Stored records

*** Block opens ***

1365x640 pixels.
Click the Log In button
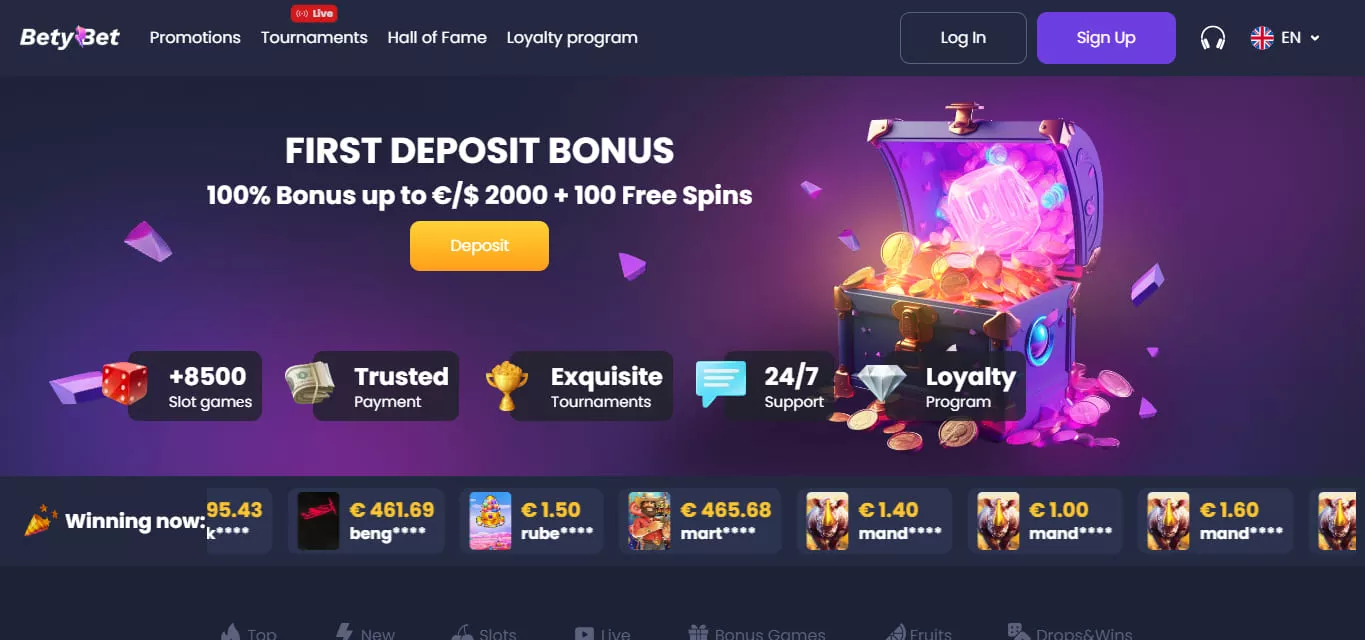[x=963, y=38]
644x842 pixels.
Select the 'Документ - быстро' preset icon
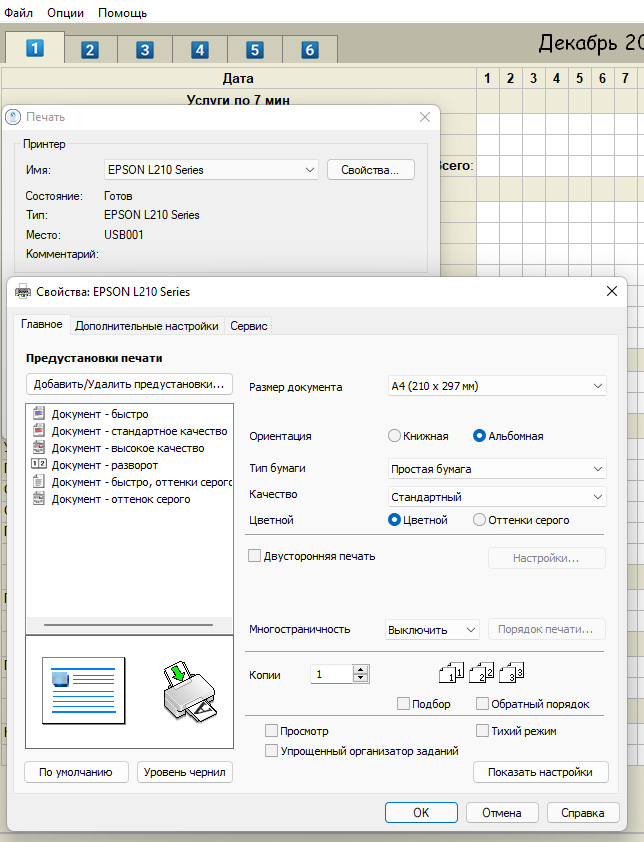39,414
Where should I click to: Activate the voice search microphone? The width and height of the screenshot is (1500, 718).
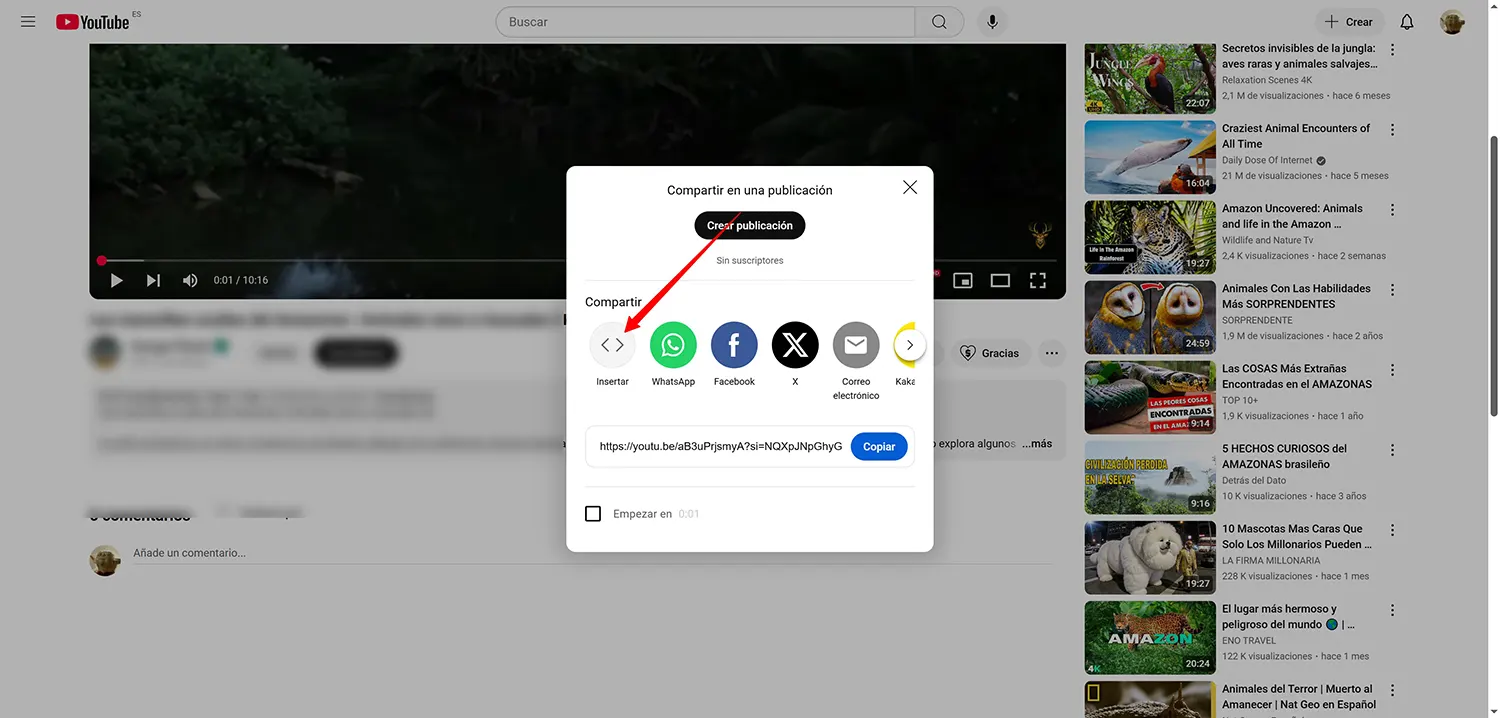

*** Block closes ***

# [REQUIRED ACTION]
No pictures belong in the answer. It must repeat exactly the lines from the line with "644x842 pixels." through the final line of the records.

# [ANSWER FOR THIS EXERCISE]
644x842 pixels.
Select the 'Документ - быстро' preset icon
39,414
Where should I click to: Activate the voice search microphone? The width and height of the screenshot is (1500, 718).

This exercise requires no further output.